Your instructions >> Print the rows below line for line, with no changes.

Records of locating words and elements >>

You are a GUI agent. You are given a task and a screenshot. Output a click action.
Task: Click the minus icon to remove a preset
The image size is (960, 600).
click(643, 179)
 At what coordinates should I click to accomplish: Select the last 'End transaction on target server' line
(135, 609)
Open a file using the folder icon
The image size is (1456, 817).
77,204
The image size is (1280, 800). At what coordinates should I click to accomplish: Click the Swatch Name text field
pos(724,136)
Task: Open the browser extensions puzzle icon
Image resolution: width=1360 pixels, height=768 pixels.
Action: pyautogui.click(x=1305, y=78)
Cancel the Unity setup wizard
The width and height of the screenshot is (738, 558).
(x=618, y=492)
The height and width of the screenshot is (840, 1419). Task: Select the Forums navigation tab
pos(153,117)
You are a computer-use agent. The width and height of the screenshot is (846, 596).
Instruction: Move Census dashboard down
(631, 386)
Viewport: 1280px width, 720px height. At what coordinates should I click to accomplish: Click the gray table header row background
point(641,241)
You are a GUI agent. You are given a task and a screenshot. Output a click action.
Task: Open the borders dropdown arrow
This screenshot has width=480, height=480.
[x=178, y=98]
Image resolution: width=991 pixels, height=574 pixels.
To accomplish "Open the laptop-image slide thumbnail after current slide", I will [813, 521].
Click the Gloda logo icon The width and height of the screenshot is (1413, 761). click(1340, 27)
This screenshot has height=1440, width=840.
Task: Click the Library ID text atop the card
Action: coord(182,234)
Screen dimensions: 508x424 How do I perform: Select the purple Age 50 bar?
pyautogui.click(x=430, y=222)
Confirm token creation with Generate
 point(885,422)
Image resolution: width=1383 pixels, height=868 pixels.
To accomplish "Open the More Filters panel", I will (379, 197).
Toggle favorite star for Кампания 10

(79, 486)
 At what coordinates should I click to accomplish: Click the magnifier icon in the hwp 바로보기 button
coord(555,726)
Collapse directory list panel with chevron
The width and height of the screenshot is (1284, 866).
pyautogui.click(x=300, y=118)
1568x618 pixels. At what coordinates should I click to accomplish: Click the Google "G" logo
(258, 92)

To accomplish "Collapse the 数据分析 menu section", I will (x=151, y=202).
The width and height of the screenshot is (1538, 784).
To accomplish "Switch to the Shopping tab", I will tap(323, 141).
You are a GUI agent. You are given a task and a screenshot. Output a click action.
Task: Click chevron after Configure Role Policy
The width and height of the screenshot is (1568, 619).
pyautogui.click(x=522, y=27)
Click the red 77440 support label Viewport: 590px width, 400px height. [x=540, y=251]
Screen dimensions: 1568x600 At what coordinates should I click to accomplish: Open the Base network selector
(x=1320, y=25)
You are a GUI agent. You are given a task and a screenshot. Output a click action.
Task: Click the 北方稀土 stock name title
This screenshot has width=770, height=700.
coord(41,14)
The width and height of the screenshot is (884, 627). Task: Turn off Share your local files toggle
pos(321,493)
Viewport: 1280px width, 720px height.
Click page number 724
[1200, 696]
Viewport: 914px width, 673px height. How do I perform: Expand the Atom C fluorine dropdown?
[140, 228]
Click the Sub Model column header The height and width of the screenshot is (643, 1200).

Response to the exercise >>
You are a GUI agent. You are given a task and a screenshot. Output a click action.
Task: Click the minus icon to remove a preset
The image size is (960, 600).
click(643, 179)
 At what coordinates should I click to accomplish: Select the last 'End transaction on target server' line
(135, 609)
Open a file using the folder icon
The image size is (1456, 817).
77,204
The image size is (1280, 800). At what coordinates should I click to accomplish: Click the Swatch Name text field
pos(724,136)
Task: Open the browser extensions puzzle icon
Image resolution: width=1360 pixels, height=768 pixels.
Action: pyautogui.click(x=1305, y=78)
Cancel the Unity setup wizard
The width and height of the screenshot is (738, 558).
(x=618, y=492)
The height and width of the screenshot is (840, 1419). Task: Select the Forums navigation tab
pos(153,117)
You are a computer-use agent. The width and height of the screenshot is (846, 596).
Instruction: Move Census dashboard down
(631, 386)
Viewport: 1280px width, 720px height. At what coordinates should I click to accomplish: Click the gray table header row background
point(641,241)
You are a GUI agent. You are given a task and a screenshot. Output a click action.
Task: Open the borders dropdown arrow
This screenshot has width=480, height=480.
[x=178, y=98]
Image resolution: width=991 pixels, height=574 pixels.
To accomplish "Open the laptop-image slide thumbnail after current slide", I will [813, 521].
Click the Gloda logo icon The width and height of the screenshot is (1413, 761). click(1340, 27)
This screenshot has height=1440, width=840.
Task: Click the Library ID text atop the card
Action: coord(182,234)
Screen dimensions: 508x424 How do I perform: Select the purple Age 50 bar?
pyautogui.click(x=430, y=222)
Confirm token creation with Generate
 point(885,422)
Image resolution: width=1383 pixels, height=868 pixels.
To accomplish "Open the More Filters panel", I will (379, 197).
Toggle favorite star for Кампания 10

(79, 486)
 At what coordinates should I click to accomplish: Click the magnifier icon in the hwp 바로보기 button
coord(555,726)
Collapse directory list panel with chevron
The width and height of the screenshot is (1284, 866).
pyautogui.click(x=300, y=118)
1568x618 pixels. At what coordinates should I click to accomplish: Click the Google "G" logo
(258, 92)

To accomplish "Collapse the 数据分析 menu section", I will (x=151, y=202).
The width and height of the screenshot is (1538, 784).
To accomplish "Switch to the Shopping tab", I will tap(323, 141).
You are a GUI agent. You are given a task and a screenshot. Output a click action.
Task: Click chevron after Configure Role Policy
The width and height of the screenshot is (1568, 619).
pyautogui.click(x=522, y=27)
Click the red 77440 support label Viewport: 590px width, 400px height. [x=540, y=251]
Screen dimensions: 1568x600 At what coordinates should I click to accomplish: Open the Base network selector
(x=1320, y=25)
You are a GUI agent. You are given a task and a screenshot. Output a click action.
Task: Click the 北方稀土 stock name title
This screenshot has width=770, height=700.
coord(41,14)
The width and height of the screenshot is (884, 627). Task: Turn off Share your local files toggle
pos(321,493)
Viewport: 1280px width, 720px height.
Click page number 724
[1200, 696]
Viewport: 914px width, 673px height. How do I perform: Expand the Atom C fluorine dropdown?
[140, 228]
Click the Sub Model column header The height and width of the screenshot is (643, 1200).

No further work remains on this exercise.